Greater Dalton Diversifies Manufacturing Sector
With a solid foundation in one industry and an eye on building strength in several more, possibilities for the future of business in the Greater Dalton region are endless. While the region's reputation as the “Carpet Capital of the World” has served as an effective calling card for industries, city and county leaders have embarked on an aggressive strategy to build on that notoriety by attracting a wider diversity of manufacturers.
“We have tremendous resources available for a host of businesses to locate here,” says Brian Anderson, president of the Greater Dalton Chamber of Commerce. “We have a well-defined economic development strategy and are actively seeking diverse projects to complement our existing industry.”
Businesses Expand, Bring Jobs
Armed with excellent transportation and utility assets, creative financing incentives and new industrial land development, the Greater Dalton region has achieved several key successes toward this objective. Adhesive manufacturer XL Brands announced in early 2011 that it would consolidate its manufacturing operations and build a 122,000-square-foot facility at the new Carbondale Business Park, a Class A industrial park located off I-75. The company purchased a 16.3-acre site on the park property and will employ 50 workers when the plant is completed.
“XL Brands has been a long-standing corporate citizen in this community and their decision to consolidate operations at our new Carbondale Business Park will strengthen our local economy and provide quality jobs for our community,” says Mike Babb, chairman of the Whitfield County Board of Commissioners.
Joseph Tuttolomondo, vice president and general manager of XL Brands LLC, says the company is looking forward to expanding its existing workforce in Dalton.
“The Joint Development Authority and county officials were extremely helpful in coordinating their efforts to have the industrial park ready for us to build our plant," he says.
In May 2011, IVC U.S. Inc. opened its North American headquarters and new manufacturing plant in Dalton. A subsidiary of Belgian-based IVC, the company makes sheet vinyl used in residential flooring. Completion of the $75 million plant brought 115 new jobs to the community, giving it a total of 150 employees in Dalton.
IVC, which has operated a distribution facility in Dalton since 2002, decided a few years ago to conduct a nationwide search for its headquarters/plant site, but found the best option in its own backyard.
“We reviewed proposals and looked at sites in many areas of the country,” says Xavier Steyaert, chief executive officer of IVC U.S., Inc. “Ultimately, we’ve established strong roots here in the state of Georgia. So many positive factors combined to end our journey where it began – back home in Dalton.”

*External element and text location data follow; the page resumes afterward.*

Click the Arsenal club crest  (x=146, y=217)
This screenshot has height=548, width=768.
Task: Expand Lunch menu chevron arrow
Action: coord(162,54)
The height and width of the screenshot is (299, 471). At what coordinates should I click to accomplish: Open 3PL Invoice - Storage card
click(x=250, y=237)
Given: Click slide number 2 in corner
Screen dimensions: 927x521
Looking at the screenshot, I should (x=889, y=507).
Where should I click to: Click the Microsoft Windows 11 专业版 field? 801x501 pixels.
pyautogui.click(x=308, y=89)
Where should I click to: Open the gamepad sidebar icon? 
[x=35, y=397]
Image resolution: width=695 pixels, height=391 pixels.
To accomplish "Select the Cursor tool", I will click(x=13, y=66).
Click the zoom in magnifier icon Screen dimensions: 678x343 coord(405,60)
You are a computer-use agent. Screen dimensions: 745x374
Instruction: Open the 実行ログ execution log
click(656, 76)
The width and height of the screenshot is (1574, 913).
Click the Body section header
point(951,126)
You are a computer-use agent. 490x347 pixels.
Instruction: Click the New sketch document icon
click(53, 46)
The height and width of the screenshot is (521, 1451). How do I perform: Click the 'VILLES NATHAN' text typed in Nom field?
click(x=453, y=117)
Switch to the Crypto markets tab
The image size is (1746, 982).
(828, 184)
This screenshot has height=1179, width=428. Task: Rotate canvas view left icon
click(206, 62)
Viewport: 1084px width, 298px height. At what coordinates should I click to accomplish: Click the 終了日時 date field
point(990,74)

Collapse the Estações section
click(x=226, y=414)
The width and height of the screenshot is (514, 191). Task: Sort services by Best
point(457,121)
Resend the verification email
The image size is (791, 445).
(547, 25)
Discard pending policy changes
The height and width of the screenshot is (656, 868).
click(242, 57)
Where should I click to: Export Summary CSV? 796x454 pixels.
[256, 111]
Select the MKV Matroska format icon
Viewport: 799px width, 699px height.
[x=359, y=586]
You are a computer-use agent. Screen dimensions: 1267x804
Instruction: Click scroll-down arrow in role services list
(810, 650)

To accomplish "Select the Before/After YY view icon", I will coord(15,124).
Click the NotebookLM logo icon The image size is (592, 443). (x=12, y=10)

Along with being a logistical center for the flooring industry, there were several reasons for choosing Dalton, including the pro-business mentality of city and county leaders, solid relationships with local vendors and a “flooring-skilled” labor market, Steyaert says.
The 44-acre IVC facility encompasses 520,000 square feet, with another half a million square feet of expansion space. Equipped with state-of-the-art machinery, it features the longest vinyl line in the world and green-friendly technology, such as solar panels and a closed loop water recycling system. Recently, the Dalton-Whitfield County Joint Development Authority purchased a 42-acre tract at the Whitfield Properties Business Park to enable Engineered Floors, a floor covering business, to lease and build a new manufacturing facility. The $65 million, 200,000-square-foot facility will employ an anticipated 200 workers when it opens this year, with expansion for an additional 100 workers in the process for late 2012.
Opportunities for Growth in Auto Production, Other Industries
Dalton is hoping to benefit from the recent expansion of the automotive industry in Chattanooga, where Volkswagen began building Passats in its new assembly facility. One auto parts maker, Shiroki Corporation, which makes door frames and other parts for Toyota and Nissan, has already expanded its operations, adding more than 100 jobs in the Dalton community. Lyle Industries, which makes interior products for a range of automakers, has also grown recently.
Elyse Cochran, executive director of the Joint Development Authority, says that Greater Dalton's solid infrastructure built over the years to support the carpeting industry is very compatible with what is needed to support many other types of companies from other industries, including chemicals, plastics, advanced manufacturing, automotive, data centers and high-end retail projects.